* Text excerpt
In 1928, Dr. Smith transferred his work to Dr. Michael D. Moran and Frances Gasele. Both had little experience with the Navajo but maintained hospital operations. Another nurse, Thelma Kelm, came to replace Gasele at the end of 1928. The hospital received great strength in August 1931 with the allocation of Jane Turnbull, a nurse from Los Angeles. She would serve the hospital and the mission for over 25 years, one of very few long-lasting medical personnel. During her time, the hospital expanded its operations with larger buildings and more patients. Her work allowed Kelm to travel to more remote areas of the reservation to provide care. By 1939, the success of the hospital spread far enough that those requesting care vastly outnumbered those who could give it. The hospital worked closely with San Juan Community Hospital—now the San Juan Regional Medical Center—whose resources greatly supplemented their work.

In October 1954, the hospital closed for repairs. The hospital had run on limited funds and services for many years, mostly tending to maternity and child care. With government hospitals more easily accessible, Bishop J.M. Stoney, Bishop of New Mexico and Southwest Texas debated whether a mission hospital was still needed. Projected to take seven months, this closure heavily impacted Native populations. Many protested its closure, as its services provided a primary source of care for a majority of them. In addition to providing a leave of absence for the hospital's sole nurse Turnbull, the building was to be renovated, a project which required more funds than they had available. Those who relied heavily on the hospital petitioned Navajo leaders and other community members for donations to keep the hospital functioning. After much protesting and a generous $10,000 donation from the New York office of the Episcopal Church, the mission secured Irene Gibbs as a temporary nurse, reopening in January 1955, after only four months of the planned seven-month closure. Turnbull returned to the mission in March and continued aiding patients.

* Instructions for the task
Summarize the text about the mission hospital in two sentences.

* Data shown
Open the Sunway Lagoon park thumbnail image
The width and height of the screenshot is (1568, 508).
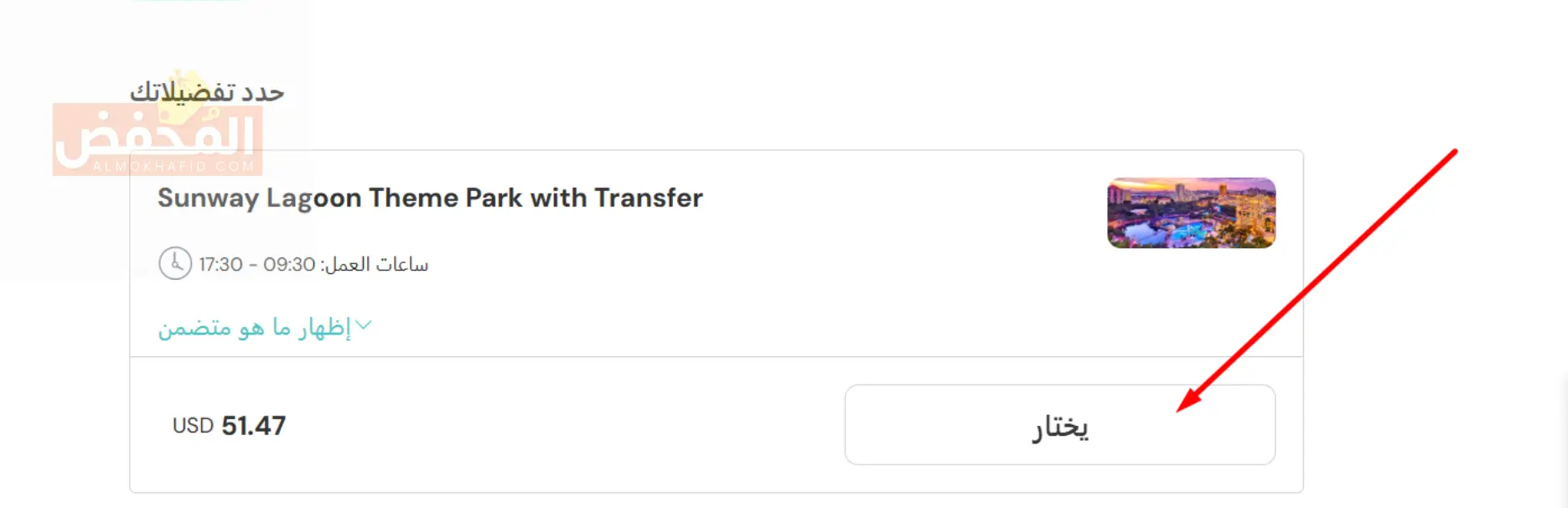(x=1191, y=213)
==
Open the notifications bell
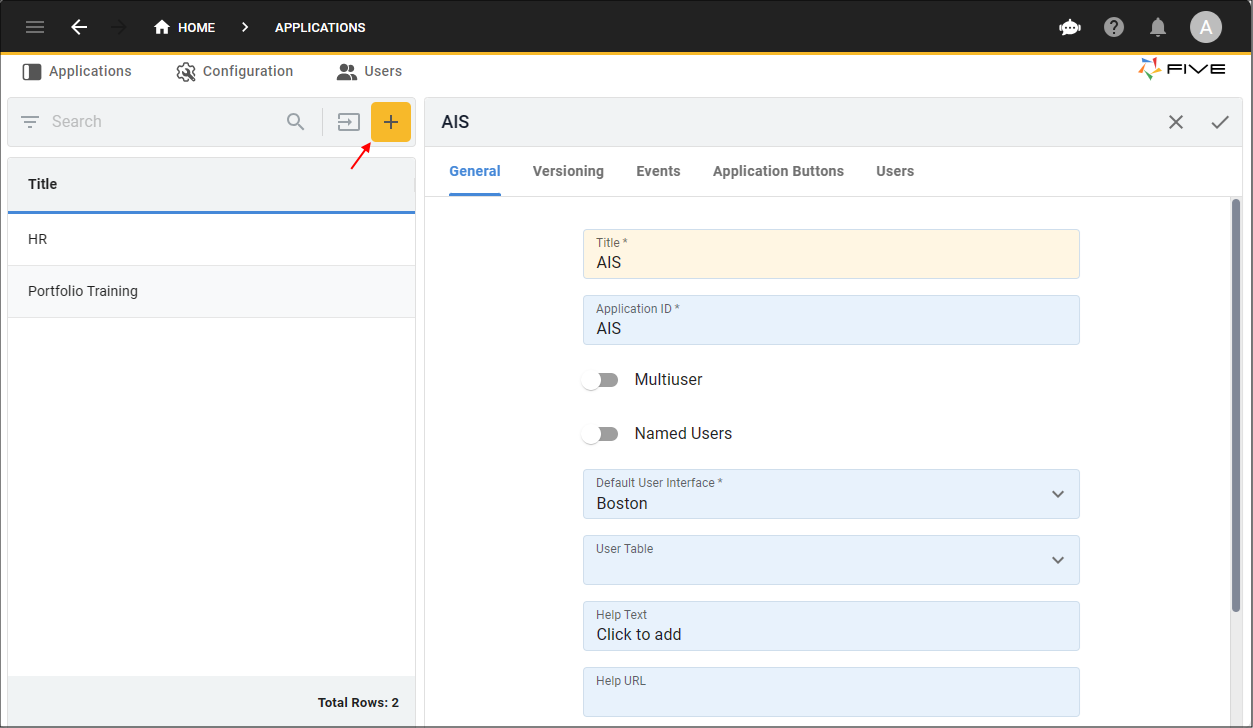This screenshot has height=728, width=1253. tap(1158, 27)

* Response to this task
After Dr. Smith handed his work to Dr. Michael D. Moran and Frances Gasele in 1928, the hospital gained nurse Jane Turnbull in August 1931, who served for over 25 years as it expanded, and by 1939 those seeking care vastly outnumbered those able to give it. The hospital closed for repairs in October 1954 amid protests from the Native populations who depended on it, and a $10,000 donation from the New York office of the Episcopal Church and temporary nurse Irene Gibbs let it reopen in January 1955, with Turnbull returning in March.